**DOCUMENT SECTION:**
══════════
CULL90 hull extn cladding 1

       This first sheath layer are strips cut from a sheet of 0.4mm polystyrene. The first two were 8mm wide, the centre strip in 9mm wide. As you can see I've glued the strips across the ship's base first and when the glue has set I fold up (the hull is inverted for the photo) the sides and glue them too. What makes this method a little awkward is that the kit plastic thickness isn't consistent. I found that when I used this method to lengthen my model of the destroyer HMS Hardy also. The base plastic is much thicker than the sides, the stbd side particularly so. Oh well, I'll just pack in more styrene sheets and strips there.
       I've also been working on the turrets. The kit comes with various range-finders for some of the turrets, some external with slots in the back of the turrets to mount them. I probably won't use the additional turret fittings. I've added 4.8mm tube to the turret trunk and filled the slots at the rear of those turrets needing it with 1mm square section styrene. I've also drilled out and slotted the barbettes. I still have to fit keyways to front of the turret trunks, although one has the keyway already. This turret is the spare from the previous build and I actually used this to trial this idea in the first place, when I built my whiff version of HMS Benbow.

 

       The added turret (P turret) is a super-firing turret so the barbette I'll have to make is more than just a disc of polystyrene. It needs to be nearly 6.5mm high. To make it I've used a bit of 12.5mm (1/2 inch) dowel and wrapped some 0.5x4.8mm styrene strip around it.
══════════
**MATERIAL:**
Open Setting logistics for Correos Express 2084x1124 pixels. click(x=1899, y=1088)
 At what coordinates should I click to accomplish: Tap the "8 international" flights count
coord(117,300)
══════════
**EXERCISE:** Can you transcribe everything in the ship model build notes from "This first sheath" down to "and strips there."?

**CORRECT OUTPUT:**
This first sheath layer are strips cut from a sheet of 0.4mm polystyrene. The first two were 8mm wide, the centre strip in 9mm wide. As you can see I've glued the strips across the ship's base first and when the glue has set I fold up (the hull is inverted for the photo) the sides and glue them too. What makes this method a little awkward is that the kit plastic thickness isn't consistent. I found that when I used this method to lengthen my model of the destroyer HMS Hardy also. The base plastic is much thicker than the sides, the stbd side particularly so. Oh well, I'll just pack in more styrene sheets and strips there.